While Continental Resources Inc. proved the Bakken oil play in North Dakota in 2004, it was Lyco Energy Corp. that drilled and completed the first successful, horizontal Bakken producer in Montana in 2000. Bobby Lyle, Lyco’s founder, says that making the play work in Richland County was born from a good geological idea and some courageous collaboration.

He sold Lyco’s assets there in 2005 to Enerplus Corp. for more than $420 million. Today, his Dallas-based Lyco Holdings Inc. makes private investments in a variety of industries, including oil and gas ideas. At Southern Methodist University, where he received his graduate degree in engineering administration in 1967, the engineering school took on the name Bobby

B. Lyle School of Engineering in 2008.

His career has included serving as executive dean of the SMU business school, working briefly in the Ford administration on developing the president’s economic policy, coordinating the land acquisition that subsequently led to development of the Dallas Galleria, engineering a leveraged buyout of Bethlehem Steel Corp.’s oil and gas properties in 1983 with 100% debt, and working with the Department of Energy on a policy for selling at market price “old oil” produced as a result of qualified enhanced oil recovery efforts in the late 1970s. Lyle received his undergraduate degree in mechanical engineering from Louisiana Tech University and his doctorate from the University of Massachusetts at Amherst.

Oil and Gas Investor talked with him recently about the Bakken and his outlook for other plays.

Investor What brought you to look at the Bakken as being commercial if fraced?

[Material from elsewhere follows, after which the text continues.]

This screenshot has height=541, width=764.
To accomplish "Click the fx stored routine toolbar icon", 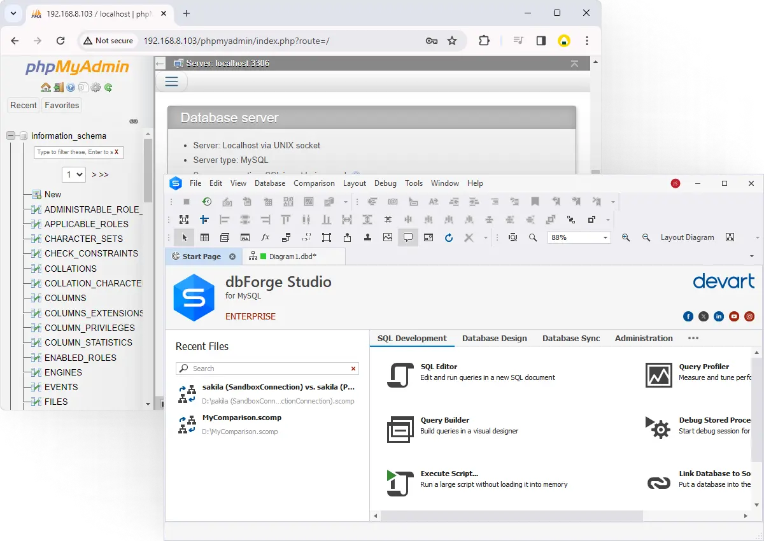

Lyle (Private investor and capital arranger) Cameron Smith had been approached by a geologist, Dick Findley, and a landman, Bob Robinson, who is now deceased, with a well they attempted, unsuccessfully, to complete in another formation in Richland County. Dick thought he could make a successful well in the Bakken by fracing it.

Investor This was a vertical well?

Lyle Yes. Our team reviewed the data and concluded that it had potential. It was not a gangbuster well, but it incrementally produced commercial quantities of oil. We started looking for additional reentries and we found 10. We bought them, started a reentry program, fracing them in the Bakken, and it worked. The only problem was that we ran out of reentry wells.

Investor What led you to try a wildcat horizontal?

Lyle Extrapolating the data from the vertical Bakken wells, we believed we could complete commercial horizontal wells in the Bakken if we could successfully fracture stimulate them. We started looking around the country for an analog of a horizontally fraced well and found a shallow field project in California, but this had not been done at this depth. We were at 10,500 feet. We convinced ourselves it would work.

At the time, Dick Cheney was chairman of Halliburton (Co.). He and I were serving together on the board of trustees at SMU. I told him what we wanted to do and asked if Halliburton was interested. We agreed to drill one well as a 3,000-foot horizontal. We got out to about 1,700 feet, and the well started to torque up on us. I was concerned we were going to lose it. I said, “We have enough exposure. Let’s stop and test the idea. If we twist off now, we may never get back here again. People might get cold feet.”

The test well worked. That was in early 2000.

Investor Did you think the Bakken play would become as big as it has?

Lyle Absolutely not. We knew it was going to be big; we didn’t think it was to become as big as it is now. We did think it extended into North Dakota. When we sold the company to Enerplus, we had about 40,000 acres in North Dakota and about 100,000 in Montana. The formation where we were beginning to test in North Dakota was different and it was not immediately as productive as the Bakken in Montana.

Investor Was (Continental’s founder) Harold Hamm in the area at the time?

Lyle Harold came in behind us in Montana and was successful in and around where we were drilling. He took that (horizontal Bakken) concept and did gang-buster work in North Dakota. We had no idea it was that big. We had theories about it moving into Canada, but we didn’t have any really good test data to confirm that and, at the time, we had as much as we could say grace over in Richland County.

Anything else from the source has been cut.